Although I am not taken by surprise, I must confess to a certain bewilderment. Every year at this time I am forced to strike a balance between the need to reach a wide audience and the intrinsic complexity associated with Nobel Prize-winning frontier physics. This year, by contrast, it might seem obvious and unnecessary to delve into a technology implanted in the collective unconscious as a tool capable of tackling (almost single-handedly) any class problem. Certainly there is some of this, although in my humble opinion, far less powerful than some people believe.and, at the same time, as dangerous or even more dangerous than others think.

Why the bewilderment? The answer forces me to dive into the complexity that lies at the heart of this technology. The development of neural networks is fundamentally based on a mimetic method, which essentially seeks to replicate the cognitive mechanisms of the human brain by assuming that this capacity is based on its topology, i.e. the way in which different layers of neurons interconnect with each other to achieve a specific purpose. Thus, these correctly "trained" "neurons" are able to interpret the information that "feeds" them and thus provide us with answers to generic questions, even when these are not specifically of the same nature that fed their "learning" process.

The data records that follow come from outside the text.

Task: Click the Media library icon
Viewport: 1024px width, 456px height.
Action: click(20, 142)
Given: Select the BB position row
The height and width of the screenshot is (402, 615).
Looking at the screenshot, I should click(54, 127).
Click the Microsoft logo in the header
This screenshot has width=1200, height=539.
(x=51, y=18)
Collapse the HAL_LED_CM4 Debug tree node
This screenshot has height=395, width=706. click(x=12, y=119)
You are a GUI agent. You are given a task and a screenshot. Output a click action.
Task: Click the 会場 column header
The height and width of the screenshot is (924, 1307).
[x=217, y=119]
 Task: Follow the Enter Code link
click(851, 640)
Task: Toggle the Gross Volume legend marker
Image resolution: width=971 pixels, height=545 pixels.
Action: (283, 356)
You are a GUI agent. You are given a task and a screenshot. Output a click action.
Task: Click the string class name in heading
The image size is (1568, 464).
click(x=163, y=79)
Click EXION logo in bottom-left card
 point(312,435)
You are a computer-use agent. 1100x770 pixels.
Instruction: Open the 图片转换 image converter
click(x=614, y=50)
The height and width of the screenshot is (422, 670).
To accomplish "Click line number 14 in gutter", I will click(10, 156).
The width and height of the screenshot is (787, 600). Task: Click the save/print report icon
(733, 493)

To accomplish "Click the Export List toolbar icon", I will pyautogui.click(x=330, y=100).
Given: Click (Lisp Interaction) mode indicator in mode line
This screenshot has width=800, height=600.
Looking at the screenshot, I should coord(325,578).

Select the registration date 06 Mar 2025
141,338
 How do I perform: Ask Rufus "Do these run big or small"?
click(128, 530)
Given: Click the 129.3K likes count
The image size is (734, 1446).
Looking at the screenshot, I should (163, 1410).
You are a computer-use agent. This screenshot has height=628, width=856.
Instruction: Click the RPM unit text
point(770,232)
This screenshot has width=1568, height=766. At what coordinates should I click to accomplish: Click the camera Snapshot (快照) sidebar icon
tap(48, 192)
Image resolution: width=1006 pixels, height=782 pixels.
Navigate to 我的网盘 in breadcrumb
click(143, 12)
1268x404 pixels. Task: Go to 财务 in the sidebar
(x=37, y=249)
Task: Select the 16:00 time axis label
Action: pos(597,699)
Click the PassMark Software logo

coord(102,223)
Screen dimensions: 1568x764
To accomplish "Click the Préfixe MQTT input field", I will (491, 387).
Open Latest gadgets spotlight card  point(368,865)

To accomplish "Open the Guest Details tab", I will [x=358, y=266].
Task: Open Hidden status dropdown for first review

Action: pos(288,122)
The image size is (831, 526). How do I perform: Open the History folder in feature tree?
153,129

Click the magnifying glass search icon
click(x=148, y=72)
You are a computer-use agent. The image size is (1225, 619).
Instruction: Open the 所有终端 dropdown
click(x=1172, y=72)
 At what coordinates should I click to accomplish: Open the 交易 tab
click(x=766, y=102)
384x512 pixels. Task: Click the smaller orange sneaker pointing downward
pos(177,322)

At this point, I imagine the reader is somewhat annoyed by the profusion of quotation marks included in the text. However, the cause of my bewilderment lies in them. They are more than necessary in the context of this award because concepts such as learning have never been under the umbrella of what are commonly considered hard sciences such as physics. In fact, the basic mechanisms of the process by which networks of this subject are able to process information (for many "learning") are still obscure enough not to be considered at all a problem even well addressed. There is no doubt that their practical possibilities seem inexhaustible, but their development as a technology does not necessarily imply a better knowledge of the intrinsic (or should I say deterministic?) mechanisms of learning processes (this time without quotation marks).  

In my modest opinion, this year's award represents a wake-up call (one more) regarding a technological resource that, surrounded by the aura of rigor that its original formalism imprints on it, now affects humanity on a planetary scale without it having the Degree of control over them as other ideas coming from physics, once imprinted on society.